As we head into the fall election, the fate of the Supreme Court is an issue that should be on most liberals' minds. As has been discussed here, the next president will be absolutely crucial in determining the Court's direction, first and foremost because they will likely soon replace John Paul Stevens, who, at 88 years of age (recently citing his memories of Prohibition-era Chicago in a judicial opinion), is the second-oldest Justice in the Court's history (behind only Oliver Wendell Holmes, Jr., who was just short of 91 when he retired).
Beyond him, however, I decided to look at the composition of the Court as a whole; beyond Justice Stevens, what does the next four or eight years hold for President Obama or President McCain, and, more broadly, what do the next 30 years hold for the United States?
As a preface, I'll say that past Stevens, the next President's first term prospects are a bit slim; a full eight years is a better prospect, but, in a greater sense for liberals, there's a depressing lack of opportunity to really influence the Supreme Court's composition, in all likelihood, within an eight-year Obama presidency.
Looking at the results of the recent 5-4 decision over Habeas Corpus, the Court can be thusly divided:
Black Hats
Antonin Scalia - 72 years old
Clarence Thomas -59 '' ''
John Roberts - 53 '' ''
Samuel Alito - 58 '' ''
Average Age = 60.5 '' ''
White Hats
John Paul Stevens - 88 '' ''
Anthony Kennedy - 71 '' ''
David Souter - 68 '' ''
Ruth Bader-Ginsburg - 75 ''
Stephen Breyer - 69 ''
Average Age = 74.2
Now, both these averages are weighted up by the presence of one guy significantly older than the rest of the group; both Scalia and Stevens are 13 years older than the next guy/Ginsburg; without them, the averages are 56.7 and 70.8, respectively. However, that still works out to an average age difference of roughly 14 years between the black hats and the white hats. The three youngest members of the Court are all going to be around for decades to come (Thomas, in particular, barring some unforseen incident, should easily surpass William O. Douglas as the Court's longest-serving member).
It's generally taken as a given that the 88-year-old Stevens will retire (either voluntarily or by dying), and that appointment alone is critical: if he's appointed by President McCain, at best we're looking at another Anthony Kennedy, who is a provisional member of the white hats, and at worst another Alito; replacing Stevens with a 50-something Alito clone would install essentially a permanent 5-member ultraconservative majority for a decade or more.

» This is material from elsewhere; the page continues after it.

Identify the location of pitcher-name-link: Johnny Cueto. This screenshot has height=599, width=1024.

Discounting that nightmare scenario (and the polls give us good hope in that regard), and say that President Obama appoints a suitably liberal replacement for the white hats' anchor. What then?

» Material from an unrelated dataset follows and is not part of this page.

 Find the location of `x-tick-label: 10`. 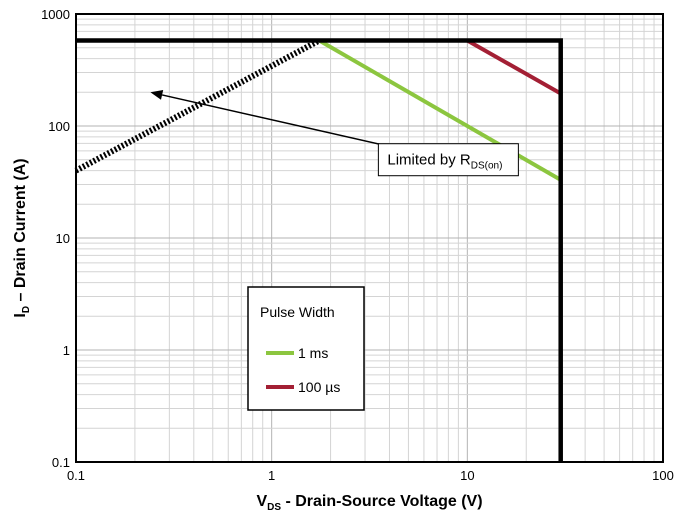

x-tick-label: 10 is located at coordinates (467, 476).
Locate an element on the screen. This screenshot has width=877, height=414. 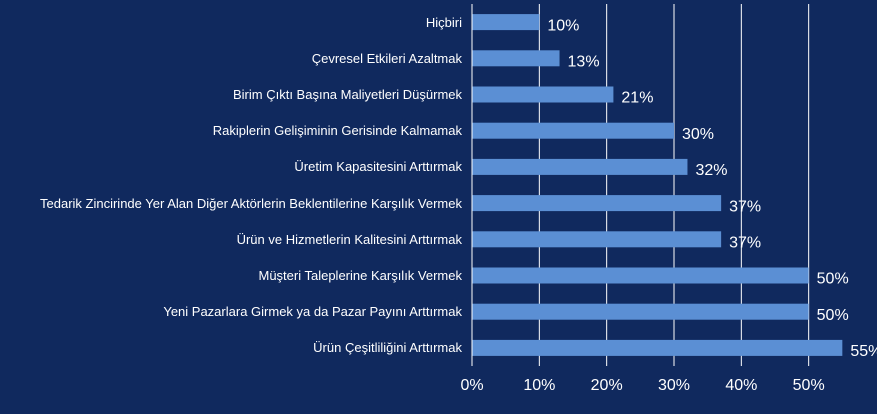
value-label: 13% is located at coordinates (584, 62).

With Stevens gone, the next-oldest Justice is Bader-Ginsburg, another white hat, and she's 13 years younger; after her is Scalia, at 16 years younger, then Kennedy, at 17.

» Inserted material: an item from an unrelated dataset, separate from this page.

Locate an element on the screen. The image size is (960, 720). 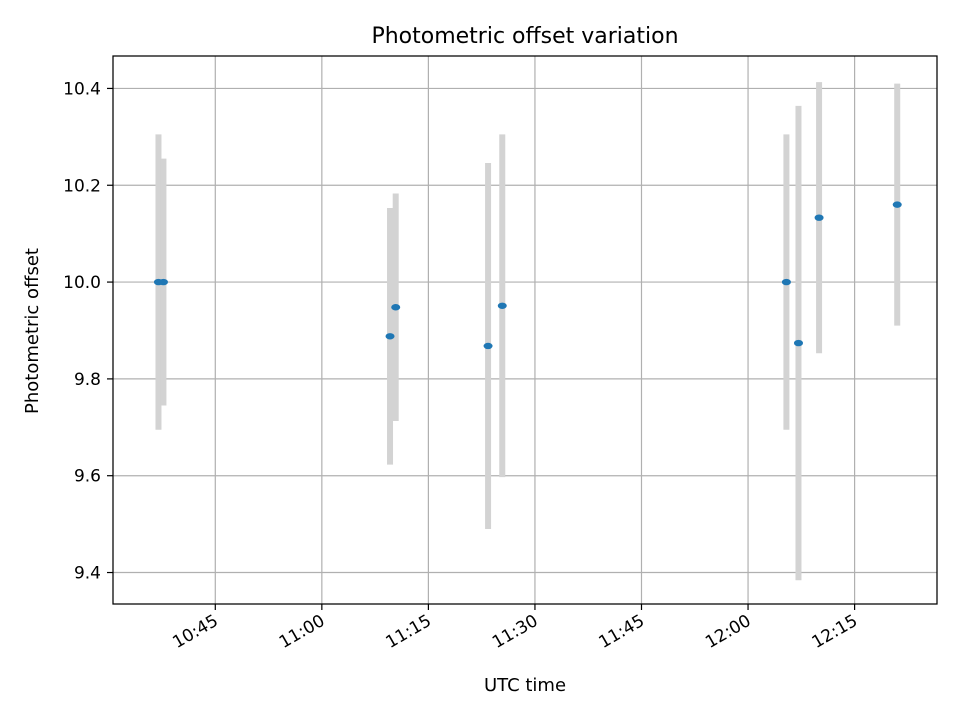
y-axis-label: Photometric offset is located at coordinates (32, 331).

Here’s everyone who’s retired from the Court since 1980 (the first having retired to be replaced by Sandra Day O’Connor, herself the most recent retirement):
1981 - Potter Stewart - 66 years old (retirement) - 23 years of service
1986 - Warren Burger - 79 (retirement) - 17
1987 - Lewis Powell - 80 (retirement) - 15
1990 - William J. Brennan - 84 (retirement) - 34
1991 - Thurgood Marshall - 83 (retirement) - 24
1993 - Byron White - 76 (retirement) - 31
1994 - Harry Blackmun - 86 (retirement) - 24
2006 - William Rehnquist - 81 (death) - 33
2006 - Sandra Day O’Connor - 76 (retirement) - 25
Average retirement age = 79
Average years of service = 25
If you remove Stewart (whose retirement is rather freakishly early), you get a slight bump to 80.6. So, the average retirement age is around 80 years old, while the average time spent on the Court is 25 years.
So, first off, it would've been great if O'Connor had shot for average age length.
Bader-Ginsburg is about 5 years from the average retirement age, and about 10 years from the average service length; Scalia, meanwhile, is 8 years from the average retirement age, but only 3 years away from the average service length. Kennedy is 9 and 4 years, respectively.
With a long-view to the future of the Court, 2008 will save the 5-4 majority, but, after that, the process of rolling back the reactionary judiciary is dodgy; in 8 years, President Obama might replace one of the other super-reliable liberals, Ginsburg, with another of the same type, but we liberals only get one crack a the 4-member black hat block in the next thirty years, the replacement of Scalia, and the chances of that coming during an Obama Presidency are cloudy. Whoever wins in 2016 is more likely to get the honours. Equally valuable would be replacing Kennedy with someone more reliably liberal.
Assuming we manage both those in the next decade, we're then basically back to the Clinton years, with Roberts, Thomas, and Alito as the new Rehnquist, Scalia, and Thomas (Democrats never get to appoint the Chief anymore, do they?).